Hi all, I am hoping someone can help shed some light on an issue I am having when loading a VST2 my elk dev kit, as I’m at the bang-my-head-against-the-wall stage.

The scenario:
I am using a quite fast FFT library inside of my plug-in. It has been tuned for ARM neon and works very well on a similar chip inside Galaxy phones. It also works very well for other architectures.

The issue:
I am hearing a very obvious “jittery” and “stuttery” digital audio artifact when calling some of the process functions in this library within the process block function.

Evidence of note:
The frequency of the glitches appears to change based on buffer size. It is also present (although in lesser intensity) when simply calling the functions and not using them (i.e. the functions are not processing any incoming or outgoing audio). Both of these things would lead me to believe that the function is perhaps taking too long to process within the process block? I’m really unsure. Happy to provide any more detail or examples of the issue.
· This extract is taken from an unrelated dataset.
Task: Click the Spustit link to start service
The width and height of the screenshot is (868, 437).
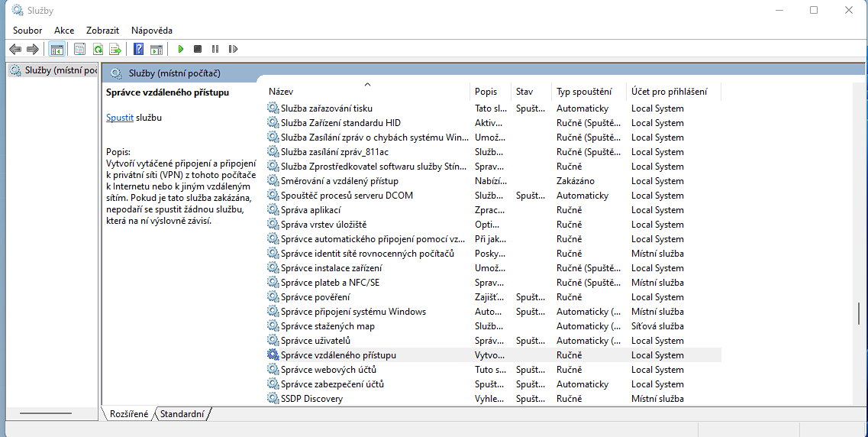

This library functions quite well with less memory and processing resources elsewhere so I’m wondering if it’s something I am overlooking/overthinking.

From the xenomai scheduler stats sushi is using ~ 60% of of the CPU core.
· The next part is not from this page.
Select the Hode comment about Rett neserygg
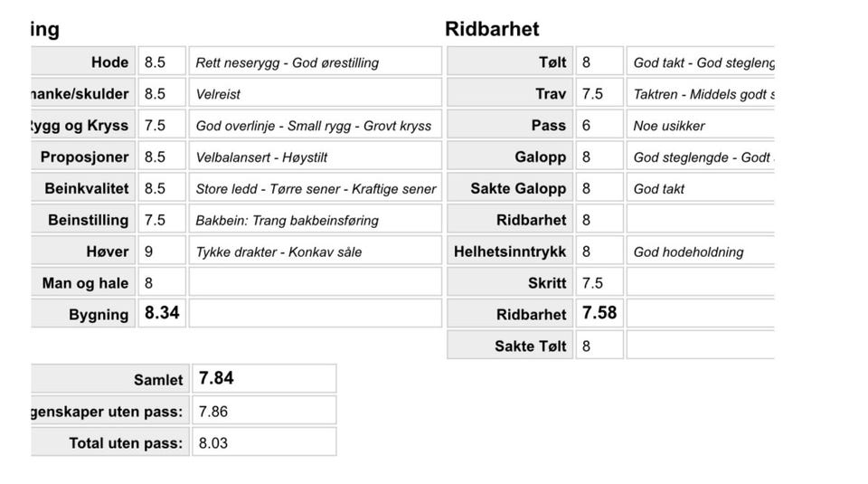Viewport: 868px width, 484px height. 315,62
Thanks in advance for the help debugging guys.

EDIT: I should add that using some of the suggested, more aggressive compiler flags improved the issue although did not eliminate: O3 -pipe -ffast-math -feliminate-unused-debug-types -funroll-loops -mvectorize-with-neon-quad"

Hi @drnfckdrn,
could you try to run SUSHI with the --timing-statistics flag and analyze the performance in that way?

(results will be written in SUSHI’s log file or you can query at run-time through the gRPC API).

Xenomai scheduler stats are average over a period that is much longer than the audio interrupt, so if you code execute e.g. one big FFT sporadically, you won’t see it there.

But with the timing statistics, this should be obvious since you should see a high “max” value compared to “avg”.